Daniel T. McKillop
Partner
201-896-7115 dmckillop@sh-law.comFirm Insights
Author: Daniel T. McKillop
Date: May 19, 2020

Partner
201-896-7115 dmckillop@sh-law.com
By a vote of 6-3, the Supreme Court held in County of Maui, Hawaii v. Hawaii Wildlife Fund et al. that permits are required under the Clean Water Act (CWA) when there’s a “functional equivalent of a direct discharge.” In so ruling, the Court rejected the narrow interpretation of the CWA advanced by the Trump Administration, as well as the expansive test employed by the Ninth Circuit Court of Appeals.
The CWA prohibits the discharge of any pollutants, including dredged or fill material, to “navigable waters” without first obtaining a permit under the National Pollutant Discharge Elimination System (NPDES). Prior to the Court’s recent decision, the federal courts of appeals are deeply divided on the question of whether a CWA “discharge of a pollutant” occurs when pollutants are released from a point source to groundwater and migrate through or are conveyed by, groundwater to navigable waters.
In County of Maui, the Ninth Circuit Court of Appeals held that the CWA does not require that the point source itself convey the pollutants directly into the navigable water. According to the Ninth Circuit, the County of Maui was liable under the CWA because (1) the County discharged pollutants from a point source; (2) the pollutants were fairly traceable from the point source to a navigable water such that the discharge was the functional equivalent of a discharge into the navigable water; and (3) the pollutants reached navigable waters at greater than de minimis levels.
The Ninth Circuit’s decision is at odds with the Sixth Circuit, as well as the interpretation adopted by the Environmental Protection Agency (EPA) under President Donald Trump. According to EPA guidance issued last year, discharges of pollutants to groundwater are “categorically excluded” from the CWA’s permitting requirements.

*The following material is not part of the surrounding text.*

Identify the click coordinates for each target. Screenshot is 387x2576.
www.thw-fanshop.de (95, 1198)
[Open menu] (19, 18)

Ultimately, the Supreme Court devised its own CWA test. “We hold that the statute requires a permit when there is a direct discharge from a point source into navigable waters or when there is the functional equivalent of a direct discharge,” Justice Stephen Breyer wrote on behalf of the court.

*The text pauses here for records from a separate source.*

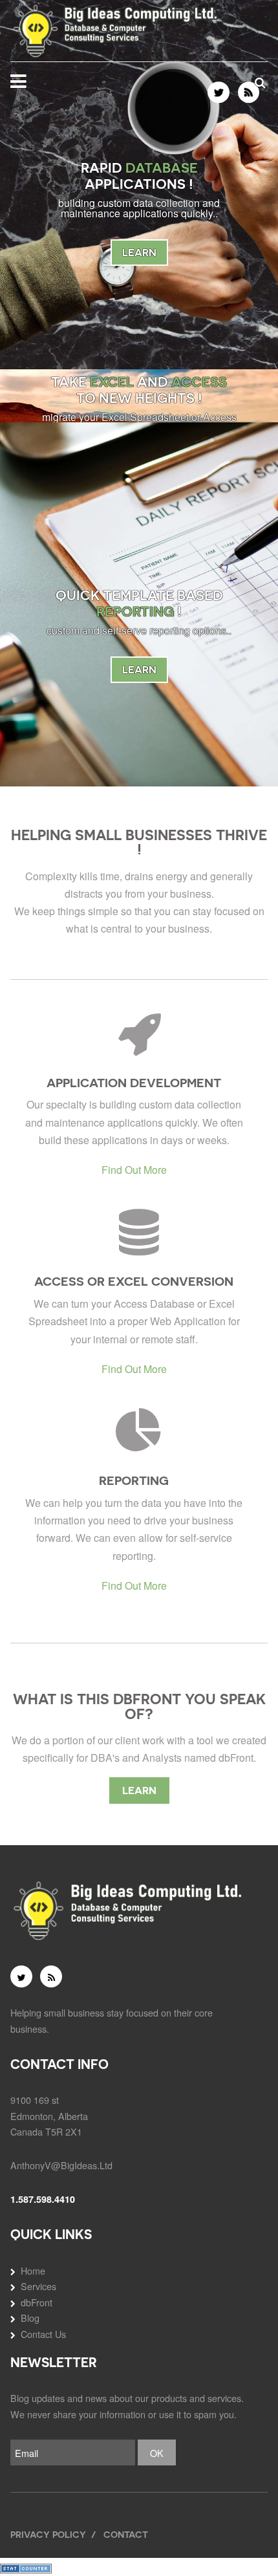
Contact (125, 2534)
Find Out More (134, 1169)
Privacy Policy (48, 2534)
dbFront (36, 2302)
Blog (30, 2317)
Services (38, 2286)
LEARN (139, 252)
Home (33, 2270)
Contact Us (43, 2334)
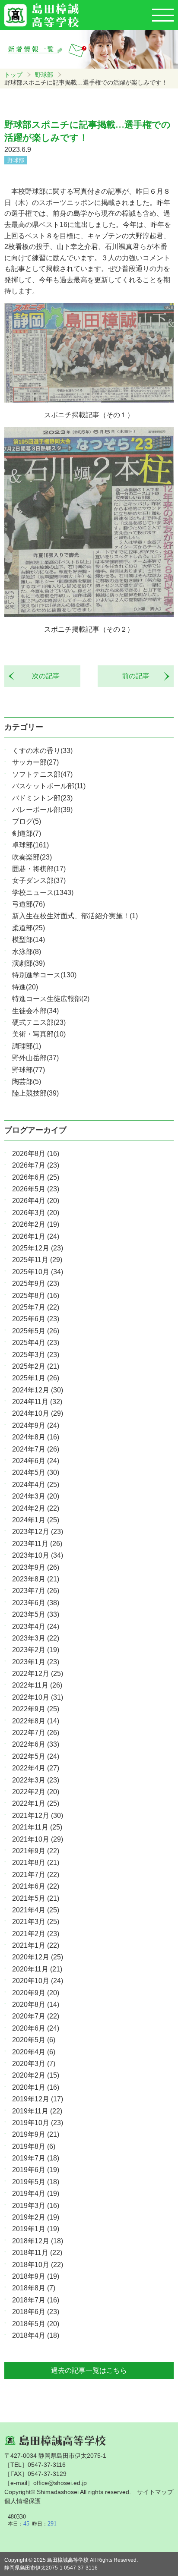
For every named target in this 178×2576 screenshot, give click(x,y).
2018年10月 (37, 2264)
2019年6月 (35, 2169)
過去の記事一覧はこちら (89, 2370)
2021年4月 (35, 1910)
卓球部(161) (30, 845)
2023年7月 (35, 1590)
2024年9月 (35, 1425)
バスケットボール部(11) (49, 786)
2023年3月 (35, 1638)
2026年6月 (35, 1177)
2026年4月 (35, 1200)
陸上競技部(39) (35, 1093)
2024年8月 (35, 1437)
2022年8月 (35, 1721)
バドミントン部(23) (42, 798)
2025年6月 (35, 1319)
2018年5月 (35, 2323)
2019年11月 (37, 2111)
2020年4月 (33, 2052)
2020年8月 (35, 2004)
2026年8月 (35, 1153)
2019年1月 (35, 2229)
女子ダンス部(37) (39, 880)
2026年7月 (35, 1165)
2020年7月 (35, 2016)
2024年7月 (35, 1449)
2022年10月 (37, 1697)
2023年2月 (35, 1649)
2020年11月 (37, 1969)
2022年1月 (35, 1803)
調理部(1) (26, 1046)
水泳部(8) (26, 951)
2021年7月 (35, 1874)
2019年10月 (37, 2122)
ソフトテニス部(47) (42, 774)
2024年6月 (35, 1460)
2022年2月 (35, 1791)
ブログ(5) (26, 821)
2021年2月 (35, 1933)
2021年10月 (37, 1839)
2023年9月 (35, 1567)
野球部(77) (28, 1070)
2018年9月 (35, 2276)
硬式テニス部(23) (39, 1022)
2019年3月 (35, 2205)
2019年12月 (37, 2099)
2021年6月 (35, 1886)
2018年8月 (33, 2288)
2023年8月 (35, 1579)
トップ (13, 74)
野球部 (44, 74)
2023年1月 (35, 1662)
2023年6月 (35, 1602)
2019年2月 (35, 2217)
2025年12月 (37, 1248)
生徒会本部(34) (35, 1010)
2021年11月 (37, 1827)
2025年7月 (35, 1307)
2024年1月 (35, 1520)
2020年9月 (35, 1993)
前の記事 (139, 676)
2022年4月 (35, 1768)
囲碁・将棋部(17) (39, 868)
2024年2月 (35, 1508)
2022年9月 (35, 1709)
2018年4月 (35, 2335)
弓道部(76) (28, 904)
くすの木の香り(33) (42, 750)
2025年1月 (35, 1378)
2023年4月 (35, 1626)
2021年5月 (35, 1898)
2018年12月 (37, 2241)
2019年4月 (35, 2193)
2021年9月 (35, 1851)
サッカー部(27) (35, 762)
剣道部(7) (26, 833)
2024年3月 (35, 1496)
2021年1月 (35, 1945)
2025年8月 (35, 1295)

The Court rejected the Ninth Circuit’s “fairly traceable” standard as overly broad, concluding that Congress did not intend to provide EPA with such broad authority. The Ninth Circuit’s approach test “would require a permit in surprising, even bizarre, circumstances, such as for pollutants carried to navigable waters on a bird’s feathers, or, to mention more mundane instances, the 100-year migration of pollutants through 250 miles of groundwater to a river,” Justice Breyer wrote. “Virtually all water, polluted or not, eventually makes its way to navigable water,” he added.
The Supreme Court concluded that the approach advocated by Maui County and the EPA was equally extreme. “We do not see how Congress could have intended to create such a large and obvious loophole in one of the key regulatory innovations of the Clean Water Act,” Justice Breyer wrote. “Why could not the pipe’s owner, seeking to avoid the permit requirement, simply move the pipe back, perhaps only a few yards, so that the pollution must travel through at least some groundwater before reaching the sea?” he asked.

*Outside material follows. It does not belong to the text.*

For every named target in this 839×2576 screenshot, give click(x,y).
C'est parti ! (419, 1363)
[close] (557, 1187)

The Supreme Court’s “functional equivalent of a direct discharge” standard will require a permit for discharge from any point source directly into navigable waters, and from point sources when the discharge “reaches the same result through roughly similar means.” The Court noted that time and distance will be the most important factors in most cases, but listed seven factors that should be considered in determining whether the discharge comes “from” a point source: (1) transit time, (2) distance traveled, (3) the nature of the material through which the pollutant travels, (4) the extent to which the pollutant is diluted or chemically changed as it travels, (5) the amount of pollutant entering the navigable waters relative to the amount of the pollutant that leaves the point source, (6) the manner by or area in which the pollutant enters the navigable waters, (7) the degree to which the pollution (at that point) has maintained its specific identity.
Justice Breyer provided the following example of how the factors might be applied: “If the pipe ends 50 miles from navigable waters and the pipe emits pollutants that travel with groundwater, mix with much other material, and end up in navigable waters only many years later, the permitting requirements likely do not apply.”
Justices Samuel Alito, Neil Gorsuch and Clarence Thomas dissented. “Based on the statutory text and structure, I would hold that a permit is required only when a point source discharges pollutants directly into navigable waters,” Justice Thomas wrote.
The Supreme Court’s decision brings much-needed clarity to CWA liability. By striking a middle ground, some, but not all, groundwater discharges will require a permit. Going forward, the EPA and the courts will likely refine the Court’s test further via court decisions and administrative guidance.